Kleine Beiträge, grosse Wirkung.
Beispiel 1: Ein Auto für die Pflege des invaliden Kindes.
Anna F. hat einen Sohn, der seit seiner Geburt an einer schweren Cerebralparese leidet. Peter wird ein Leben lang auf intensive Pflege angewiesen sein. Unter der Woche lebt er in einem Heim, am Wochenende holt ihn seine verwitwete Mutter, Anna F., jeweils zu sich nach Hause. Seit dem Tod ihres Ehemannes richtet die junge Frau, die in einem Alters- und Pflegeheim ein bescheidenes Einkommen erzielt, ihr Leben ganz auf ihr Kind aus. Leider ist das alte Auto, mit dem Anna F. ihren Peter transportiert, defekt und schrottreif. Anna F., die einen früheren Kredit abzahlen muss, kann sich kein neues Auto leisten.
Beispiel 2: Bezahlung des Viehfutters zur Verhinderung einer Betreibung.

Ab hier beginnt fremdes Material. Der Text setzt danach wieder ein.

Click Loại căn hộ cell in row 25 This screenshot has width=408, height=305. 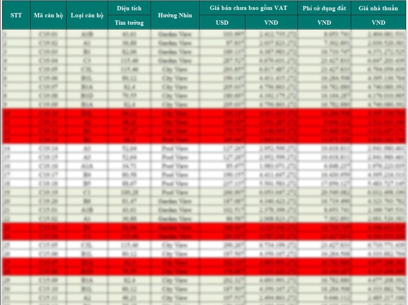point(86,244)
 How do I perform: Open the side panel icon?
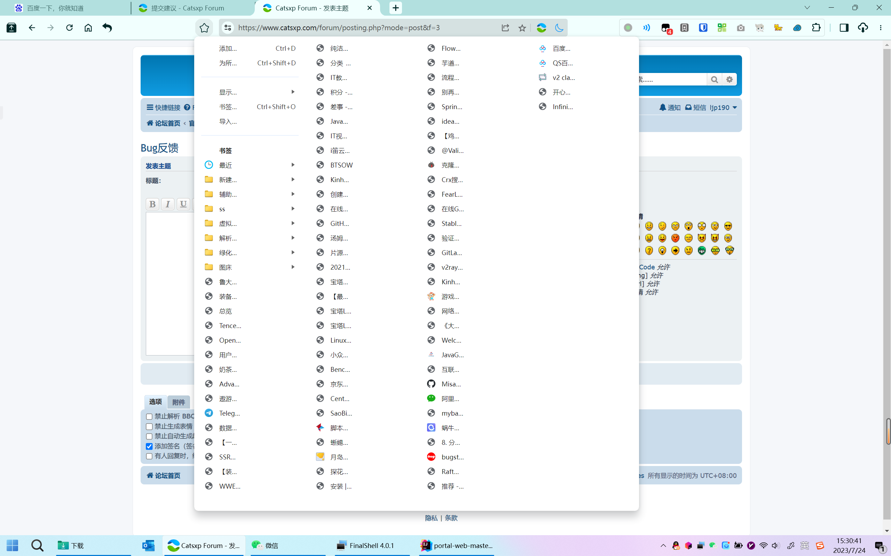[844, 28]
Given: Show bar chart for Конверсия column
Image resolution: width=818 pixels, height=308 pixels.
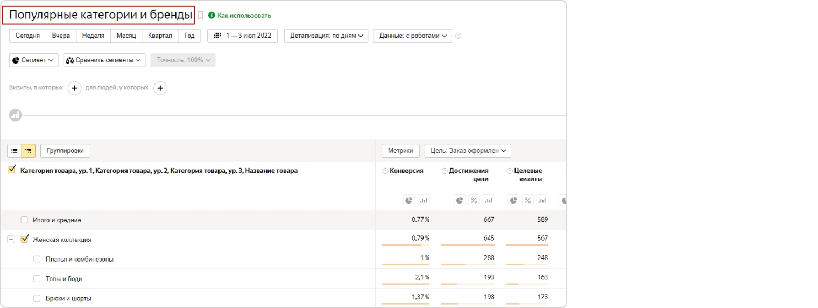Looking at the screenshot, I should point(424,200).
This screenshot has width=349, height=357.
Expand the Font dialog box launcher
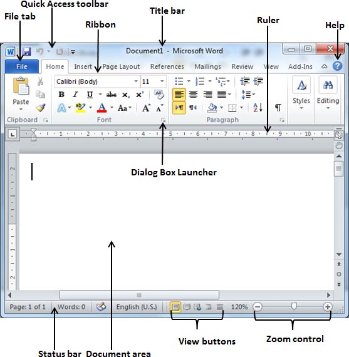(x=163, y=120)
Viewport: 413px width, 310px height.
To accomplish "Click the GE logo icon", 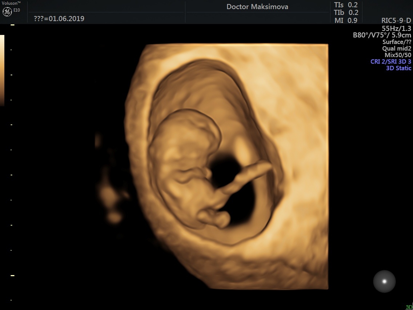I will click(x=7, y=12).
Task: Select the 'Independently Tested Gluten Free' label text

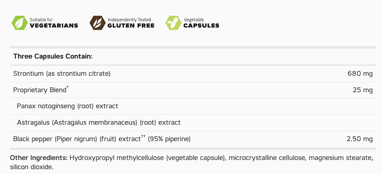Action: [131, 23]
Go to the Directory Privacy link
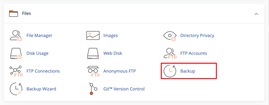This screenshot has width=269, height=105. pyautogui.click(x=197, y=36)
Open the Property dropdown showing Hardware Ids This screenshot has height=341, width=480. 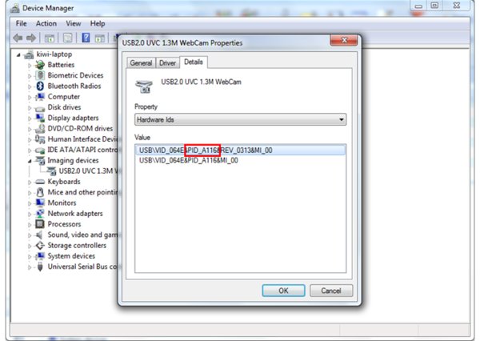pyautogui.click(x=241, y=119)
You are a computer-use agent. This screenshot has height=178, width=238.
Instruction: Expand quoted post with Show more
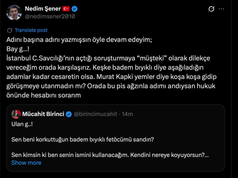point(26,162)
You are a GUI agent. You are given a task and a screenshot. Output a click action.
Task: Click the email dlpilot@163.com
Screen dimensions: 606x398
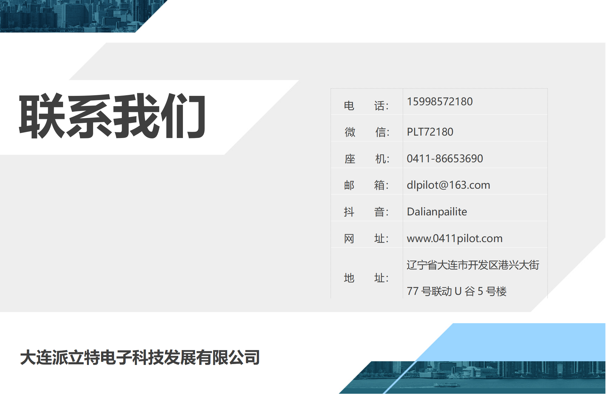[448, 185]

Walter L. ist seit Jahren leicht behindert und bezieht eine halbe IV-Rente. Als Landwirt mit 2 Kühen und 2 Kälbern kann er das beschränkte Einkommen etwas aufbessern. Er lebt mit seinen beiden Schwestern in einer kleinen Wohnung in einfachsten Verhältnissen. Trotz grösster Genügsamkeit konnten sich die drei im letzten Winter kein Heizöl mehr leisten und mussten ihr Heim mit Briketts notdürftig wärmen. Als im Frühjahr die Rechnung für das Viehfutter auf dem Küchentisch lag, wusste Walter L. nicht mehr ein noch aus. Er musste mit einer Betreibung rechnen, denn Geld war keines vorhanden.
Beispiel 3: Neustart für eine schwer geprüfte Familie.
Claudia B. hat nach 15 Jahren die Kraft gefunden, sich von ihrem gewalttätigen Ehemann zu trennen. Die Gewalt in der Ehe führte bei ihr zu schweren Depressionen und ging auch an ihren beiden Kindern nicht spurlos vorüber. Seit der Trennung bestreitet Claudia B. mit ihrem Monatslohn von 2800 Franken den Lebensunterhalt. Kurz bevor sie in die neue Wohnung ziehen wollte, demolierte ihr Mann ihr ganzes Hab und Gut. Claudia B. ist am Ende ihrer Kräfte. Sie muss zur Ruhe kommen und ihren Kindern ein stabiles Umfeld bieten können. Doch das Geld für eine neue Wohnungseinrichtung fehlt.